Committee recommended that sculptures could be erected on either side of the main entrance of the RBI office at New Delhi, one depicting the idea of “prosperity through industry” and the other “prosperity through agriculture”. At the instance of J.R.D.Tata, the then Director of the Central Board, the views of Carl Khandalawalla, an eminent critic and connoisseur of art, were sought. It was he who suggested that the Bank could consider having figures of “Yaksha” and “Yakshini” on the two sides. On his advice, the invitation to tender for the adornment of the frontage of the New Delhi Office was extended to the nine artists. An eminent sculptor, Shri Ramkinker was chosen and he built the statues.

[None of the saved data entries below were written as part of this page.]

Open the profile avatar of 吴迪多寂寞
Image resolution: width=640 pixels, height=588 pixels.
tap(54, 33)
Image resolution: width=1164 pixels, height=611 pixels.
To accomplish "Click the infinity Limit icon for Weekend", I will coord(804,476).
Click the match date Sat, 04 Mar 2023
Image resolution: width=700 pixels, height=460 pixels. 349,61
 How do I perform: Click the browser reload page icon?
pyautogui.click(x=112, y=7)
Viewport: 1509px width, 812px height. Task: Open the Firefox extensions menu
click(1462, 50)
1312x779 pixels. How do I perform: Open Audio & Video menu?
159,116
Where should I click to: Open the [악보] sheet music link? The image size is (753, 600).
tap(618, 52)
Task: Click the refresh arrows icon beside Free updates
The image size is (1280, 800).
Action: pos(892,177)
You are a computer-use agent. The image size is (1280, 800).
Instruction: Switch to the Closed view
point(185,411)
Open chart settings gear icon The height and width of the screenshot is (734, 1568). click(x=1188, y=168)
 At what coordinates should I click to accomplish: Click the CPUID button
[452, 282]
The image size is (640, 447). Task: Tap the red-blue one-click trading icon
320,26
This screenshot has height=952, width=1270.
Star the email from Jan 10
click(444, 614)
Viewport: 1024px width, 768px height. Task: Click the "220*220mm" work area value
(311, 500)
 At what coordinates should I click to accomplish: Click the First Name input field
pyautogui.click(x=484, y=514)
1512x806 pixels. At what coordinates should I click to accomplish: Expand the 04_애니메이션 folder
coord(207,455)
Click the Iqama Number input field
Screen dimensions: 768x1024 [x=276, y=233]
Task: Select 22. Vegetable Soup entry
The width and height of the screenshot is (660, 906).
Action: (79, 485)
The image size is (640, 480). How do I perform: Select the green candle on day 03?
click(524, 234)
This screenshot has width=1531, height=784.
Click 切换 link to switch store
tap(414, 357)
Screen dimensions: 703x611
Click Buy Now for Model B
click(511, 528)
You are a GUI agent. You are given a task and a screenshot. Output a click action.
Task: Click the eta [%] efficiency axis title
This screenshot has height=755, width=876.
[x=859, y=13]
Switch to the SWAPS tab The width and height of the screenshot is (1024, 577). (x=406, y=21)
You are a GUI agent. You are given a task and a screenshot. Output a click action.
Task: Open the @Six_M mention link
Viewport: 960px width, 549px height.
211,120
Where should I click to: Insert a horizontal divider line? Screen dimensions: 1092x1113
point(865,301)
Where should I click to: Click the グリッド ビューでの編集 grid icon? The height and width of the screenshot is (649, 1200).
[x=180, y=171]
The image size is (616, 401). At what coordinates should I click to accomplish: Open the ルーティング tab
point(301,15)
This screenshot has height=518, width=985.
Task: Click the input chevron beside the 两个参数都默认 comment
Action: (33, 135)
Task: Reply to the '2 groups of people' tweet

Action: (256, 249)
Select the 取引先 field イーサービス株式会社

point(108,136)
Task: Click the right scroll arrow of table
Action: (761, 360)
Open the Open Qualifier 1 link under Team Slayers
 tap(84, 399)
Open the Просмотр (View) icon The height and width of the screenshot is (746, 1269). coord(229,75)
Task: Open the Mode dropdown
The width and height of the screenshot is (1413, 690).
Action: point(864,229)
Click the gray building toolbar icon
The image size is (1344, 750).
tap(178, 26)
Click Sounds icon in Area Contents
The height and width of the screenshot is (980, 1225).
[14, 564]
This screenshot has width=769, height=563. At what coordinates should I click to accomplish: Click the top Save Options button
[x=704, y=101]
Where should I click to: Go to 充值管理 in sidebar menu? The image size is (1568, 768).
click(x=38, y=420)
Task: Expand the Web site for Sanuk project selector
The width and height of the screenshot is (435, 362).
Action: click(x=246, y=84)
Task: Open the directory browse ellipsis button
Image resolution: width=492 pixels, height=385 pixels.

You can proudly see Yaksha and Yakshini at the entrance of the main building of RBI today in New Delhi.
Under anecdote 4, one of the letters received by RBI and how it was disposed of have been dealt with humour and empathy.
Anecdote 5
Of Aspirants, Pensioners and Continuity
It narrates the story of ten thousand applications being received for 50 positions in RBI Calcutta and the sad state of affairs in recruiting the employees of RBI. The case of an employee with 7 extensions, allowing a service of 50 years and not recruiting a young man/woman is vividly explained.
Conclusion
Tempted by the humoristic web site of RBI which narrates its evolution from no where to be one of the best managed Central banks, this article took birth. The sweet smiling RBI baby passes through many stages firmly rooted by our brilliant Governors among whom some resigned to show their independence and courage to withstand the government and its instructions.
I hail RBI for its noble service in the past, present and uncertain future. Yes, our future is safe under its ever-watchful eyes.
Strong minded can read the three publications brought out by RBI.
Friendly advice: My intention is to bring to your notice the evolution of RBI as narrated by RBI. Being neither a legal advice nor a consultancy, please write to RBI, read its publications for authenticity.